Passage for review:
■ ■ ■ ■
Kris and I went for a walk with the dogs when he arrived home this evening. I had intended on being out and about this evening, but cancelled my plans as the day wore on. My legs were tired from PT this morning, my stomach ached, my shoulder hurt, I was tired, and just wanted to go to bed. As we walked, Kris had to listen to my lamenting for more blocks than any normal person could stand.
Kris, however, has the patience of a saint, and let me talk.
All the way until I asked, "What is it that's going on that every part of me seems to be falling apart at the same time?" I have these stupid carcinomas, my knee is killing me, I can't walk, I can't run, I'm exhausted al the time, and I just want to stop complaining all the time and start enjoying life again.
Never one to hold back when I ask an earnest question, Kris turned to me and stated flatly, "It's your diet. It's crap."
Momentarily surprised into silence, I recovered with a denial just about out my lips, before Kris continued.
■ ■ ■ ■
Saved entries:

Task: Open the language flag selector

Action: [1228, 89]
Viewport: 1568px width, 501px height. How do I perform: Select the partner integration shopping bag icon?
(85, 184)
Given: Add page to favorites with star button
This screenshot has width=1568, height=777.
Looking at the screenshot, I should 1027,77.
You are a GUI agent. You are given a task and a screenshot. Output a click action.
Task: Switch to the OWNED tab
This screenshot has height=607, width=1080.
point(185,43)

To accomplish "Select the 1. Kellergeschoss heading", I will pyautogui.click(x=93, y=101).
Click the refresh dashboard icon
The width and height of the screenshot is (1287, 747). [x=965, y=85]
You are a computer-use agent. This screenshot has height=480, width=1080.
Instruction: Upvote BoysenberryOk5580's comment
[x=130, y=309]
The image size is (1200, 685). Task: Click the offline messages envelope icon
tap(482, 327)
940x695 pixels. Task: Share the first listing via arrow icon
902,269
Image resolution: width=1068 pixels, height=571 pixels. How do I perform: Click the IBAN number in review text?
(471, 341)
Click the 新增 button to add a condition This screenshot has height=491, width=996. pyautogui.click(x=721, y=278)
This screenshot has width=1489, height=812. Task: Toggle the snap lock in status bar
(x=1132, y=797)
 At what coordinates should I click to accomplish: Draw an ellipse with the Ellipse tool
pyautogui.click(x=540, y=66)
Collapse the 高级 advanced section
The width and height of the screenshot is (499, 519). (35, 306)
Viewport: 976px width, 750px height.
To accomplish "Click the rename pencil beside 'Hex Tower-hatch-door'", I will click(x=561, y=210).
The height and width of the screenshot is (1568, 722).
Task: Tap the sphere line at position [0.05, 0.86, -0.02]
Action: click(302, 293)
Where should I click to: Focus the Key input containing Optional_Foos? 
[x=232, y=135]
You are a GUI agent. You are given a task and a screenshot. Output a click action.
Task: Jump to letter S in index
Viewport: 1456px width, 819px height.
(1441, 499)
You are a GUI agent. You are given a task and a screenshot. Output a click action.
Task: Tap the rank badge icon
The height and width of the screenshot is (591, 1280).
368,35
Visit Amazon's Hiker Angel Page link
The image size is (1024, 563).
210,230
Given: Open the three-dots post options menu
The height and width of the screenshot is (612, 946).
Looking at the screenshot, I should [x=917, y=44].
■ ■ ■ ■
What you need to do:
A. In the walk account, what did Kris name as the cause of the writer's health problems?
B. Condense the paragraph of the walk account that opens "Kris and I went for a walk" into two or three sentences.
C. Please resume the walk account after its final sentence, in the same first-person voice.

Results for each task:
A. Kris said it was the writer's diet, which he called crap.

B. When Kris got home this evening, we walked the dogs. I had canceled my evening plans because I was worn out: my legs were tired from PT, and my stomach and shoulder hurt. On the walk, Kris put up with my complaining for many blocks.

C.
"Sure, you eat lots of vegetables, and not a lot of meat, but you also eat a ton of sugar. I won't mention the chocolate. You don't eat enough vegetables even though that's all you eat sometimes. You think that a big salad is enough, but you're not getting enough protein. It's your diet."
We walked together in silence for a couple blocks, the dogs tugging on the leashes before Kris brought them back under control. I thought about what he said, that maybe I could eat better, maybe, just maybe I shouldn't assume I was eating well, and maybe I should pay attention better to what I eat.
The silence grew long enough that Kris had to ask, "Are you mad at me?"
"For telling me the truth? No," I responded, "Just thinking maybe I shouldn't have eaten that box of Girl Scout cookies this afternoon."